MPI Design Discussion

Ah, sorry - was talking about using reduce as a backbone for map_rect - was leaving the _lpdf discussion for later.

(You can implement map on top of reduce with something like std::vector<var>.push_back as the binary operation and an empty vector as the initializer. You could also create a custom binary operation that takes care of things like nesting the autodiff, etc.)

I might try out a simple example if I can get it to compile on my machine… I’m mostly worried about the data being available globally on each node. It would be a huge win if we could not introduce our own code to do mapping, data distribution, etc. and rely on a higher level primitive like this.
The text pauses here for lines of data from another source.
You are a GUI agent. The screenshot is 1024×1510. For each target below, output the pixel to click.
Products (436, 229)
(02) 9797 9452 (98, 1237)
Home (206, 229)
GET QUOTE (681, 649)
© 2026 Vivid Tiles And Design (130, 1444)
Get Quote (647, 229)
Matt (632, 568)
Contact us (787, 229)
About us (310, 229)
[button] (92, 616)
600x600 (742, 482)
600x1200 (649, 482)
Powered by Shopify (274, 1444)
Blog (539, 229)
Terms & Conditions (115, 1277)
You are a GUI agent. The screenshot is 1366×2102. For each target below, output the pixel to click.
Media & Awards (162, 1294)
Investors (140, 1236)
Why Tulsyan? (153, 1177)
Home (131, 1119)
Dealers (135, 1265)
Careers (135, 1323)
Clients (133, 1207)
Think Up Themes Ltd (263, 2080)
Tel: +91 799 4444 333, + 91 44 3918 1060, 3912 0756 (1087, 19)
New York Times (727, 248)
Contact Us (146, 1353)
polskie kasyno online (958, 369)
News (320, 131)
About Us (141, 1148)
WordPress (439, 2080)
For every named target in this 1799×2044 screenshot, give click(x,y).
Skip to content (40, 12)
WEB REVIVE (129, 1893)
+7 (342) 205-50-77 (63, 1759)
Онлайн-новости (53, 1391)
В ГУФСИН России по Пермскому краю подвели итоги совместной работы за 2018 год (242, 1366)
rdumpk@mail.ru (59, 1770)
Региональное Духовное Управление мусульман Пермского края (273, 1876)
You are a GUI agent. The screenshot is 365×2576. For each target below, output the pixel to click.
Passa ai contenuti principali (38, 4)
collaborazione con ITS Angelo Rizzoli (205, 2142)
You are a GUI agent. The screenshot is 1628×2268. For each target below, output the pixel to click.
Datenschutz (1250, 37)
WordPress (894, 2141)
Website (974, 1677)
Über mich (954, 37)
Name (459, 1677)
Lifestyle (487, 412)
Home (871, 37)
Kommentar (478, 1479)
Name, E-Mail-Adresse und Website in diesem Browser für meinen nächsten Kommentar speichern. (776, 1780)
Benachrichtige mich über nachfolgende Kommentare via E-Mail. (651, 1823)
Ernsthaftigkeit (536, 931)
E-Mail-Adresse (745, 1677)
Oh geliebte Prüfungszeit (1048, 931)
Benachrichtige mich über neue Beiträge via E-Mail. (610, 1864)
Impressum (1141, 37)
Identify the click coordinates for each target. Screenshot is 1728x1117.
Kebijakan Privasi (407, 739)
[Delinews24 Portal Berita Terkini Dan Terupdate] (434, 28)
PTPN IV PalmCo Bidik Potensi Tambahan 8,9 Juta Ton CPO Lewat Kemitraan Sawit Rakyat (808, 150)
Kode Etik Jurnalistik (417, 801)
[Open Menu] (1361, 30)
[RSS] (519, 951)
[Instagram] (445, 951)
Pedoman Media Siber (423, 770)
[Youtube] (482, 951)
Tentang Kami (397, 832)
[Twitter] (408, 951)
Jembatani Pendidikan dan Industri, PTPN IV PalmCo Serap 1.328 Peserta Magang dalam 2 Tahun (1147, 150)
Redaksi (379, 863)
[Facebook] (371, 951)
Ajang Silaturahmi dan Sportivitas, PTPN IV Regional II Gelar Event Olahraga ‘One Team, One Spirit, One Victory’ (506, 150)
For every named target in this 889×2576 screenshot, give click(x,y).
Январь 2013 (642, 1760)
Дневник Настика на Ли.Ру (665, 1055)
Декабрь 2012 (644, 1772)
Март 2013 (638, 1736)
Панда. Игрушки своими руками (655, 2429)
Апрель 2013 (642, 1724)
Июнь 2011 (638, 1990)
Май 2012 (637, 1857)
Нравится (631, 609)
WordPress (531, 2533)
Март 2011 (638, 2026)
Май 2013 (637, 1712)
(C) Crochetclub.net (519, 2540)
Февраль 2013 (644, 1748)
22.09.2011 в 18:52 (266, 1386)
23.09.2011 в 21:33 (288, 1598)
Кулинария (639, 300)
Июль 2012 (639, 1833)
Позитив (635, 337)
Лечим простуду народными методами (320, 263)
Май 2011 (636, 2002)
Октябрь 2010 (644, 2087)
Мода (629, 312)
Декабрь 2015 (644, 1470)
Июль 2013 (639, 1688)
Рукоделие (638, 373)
Well, I am curious at your results. However, I have to say that I went the complete reverse in that I initially used some higher level functionality of boost::mpi which relied on serializing struct’s. Once I figured that one can avoid all that C++ abstraction by using the right boost::mpi calls which map straight to the C implementations, I tried that and I got much better performance. So in essence I would recommend to

  • use scatterv to transfer from the root chunks to the childs
  • use gatherv for the reverse process
  • use broadcast for the rest

Are you worried about the global data on the childs by the fact that it is global or is your concern that it’s too much data?

Using as “reduce” a push_back operation is creative! From my experience I am quite skeptical if we get good performance out of such an approach which is not low-level, but I agree that it would probably be easier to code up and maintain which needs to be balanced by the performance penalty. I would be surprised if there is no price to pay for the abstraction in this setting. Let’s see…

Yeah, you’re probably right about the performance, but I think it’d be good to see some timings to see how it affects things for this and my own future reference.

So the worker nodes will start up without any data files or data available, is that right? I guess they’re all running some separate main that just sets them up to receive commands and data and then everything that isn’t code has to be sent over the wire? This is slightly less encouraging evidence against reduce being within reasonable striking distance performance-wise, unless we do as you have already done and copy the data separately… I just got your branch compiling, so I’ll play around with it a little and see what happens.

Okay, so I played around with mpi and reduce a bunch and boy oh boy, I did not realize how low-level this API was. For example, I thought reduce was a high level function, and it sort of is, but it is constrained in that the type T of items in the collection to be reduced over must be the same type T that the reduction operation returns! So my idea about implementing map via reduce only works in other languages (where the type signature is (a -> b -> a) -> a -> [b] -> a, i.e. the accumulator is of an unrelated type to the list elements).

All this said, I do like the idea of making composable building blocks instead of big specific-purpose functions that get copy-pasted to make new functions that are only slightly different. I will try to make some we could use here…

I am not surprised of your finding. After all MPI is a very old technique developed in the 90s for high-performance computing where low-level approaches were very common.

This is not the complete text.